Thanks for response, I didn't notice I have not wrote some additional requirements:
1. The program must be written in Java;
2. If the table contains spans, the value of the spanned cell should be put only ones in array in the left up corner of cells of this array, the other cells, correspondent to the spanned cell in HTML table should be nulled (maybe it is hard to understand, see examples below).
So, the JS_Extractor is not valid, as it is written on PHP and doesn't handle inherited tables. Java HTML Table parser Simbiosis doesn't handle even spans.

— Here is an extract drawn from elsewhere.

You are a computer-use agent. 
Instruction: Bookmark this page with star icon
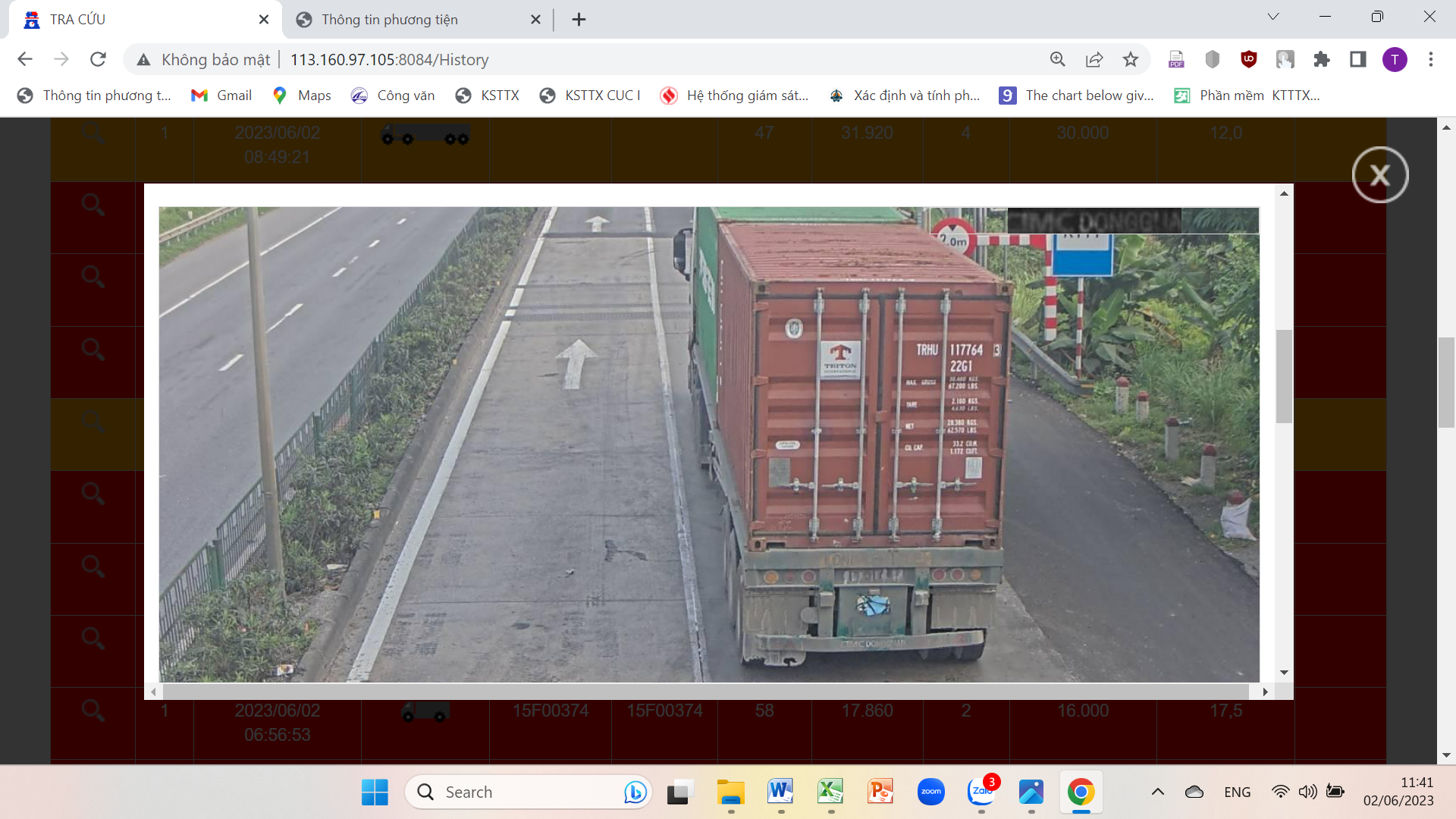coord(1131,59)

Today I tried to use HTTPUnit, but the results are disappointing too. The simple tables are parsed correctly, but the complex one not.
E.g.
Table code:
HTML Code:
<html>
<body>
<table border="2" width="20%" height="20%">
<tr bgcolor="red">
<td colspan="2" rowspan="2">
<span>1</span>
</td>
<td>
<span>2</span>
</td>
<td>
<span>3</span></td>
<td>
<span>4.1</span>
</td>
<td>
<span>5.1</span>
</td>
<td>
<span>6 last</span>
</td>
</tr>
<tr bgcolor="green">
<td rowspan="2">
<span>1</span>
</td>
<td>
<span>2.4x</span>
</td>
<td>
<span>3.3x</span>
</td>
<td>
<span>4</span>
</td>
<td>
<span>5 last</span>
</td>
</tr>
<tr bgcolor="ffcc00">
<td>
<span>1x</span>
</td>
<td>
<span>2</span>
</td>
<td>
<span>3</span>
</td>
<td>
<span>4</span>
</td>
<td>
<span>5.8</span>
</td>
<td>
<span>6 last</span>
</td>
</tr>
<tr bgcolor="yellow">
<td><span>1</span></td>
<td><span>2</span></td>
<td><span>3</span></td>
<td><span>4</span></td>
<td><span>5</span></td>
<td><span>6</span></td>
<td><span>7 last</span></td>
</tr>
</table>
</body>
</html>
This is a table, shown in Chrome:
An array I want to see as a result:
Here you can see what I meant in the requirement number 2. "1" from the fist span and "1" from the second areas are put in the left upper corner of the spanned area, while the rest cells in this area are null.
The result, given by HTTPUnit:
As you can see, even if we throw the requirement 2 away, we have an error in the third row here.
And this is a rather simple example, without inherited tables, with them it is terribly wrong.
What can you recomend me in that case?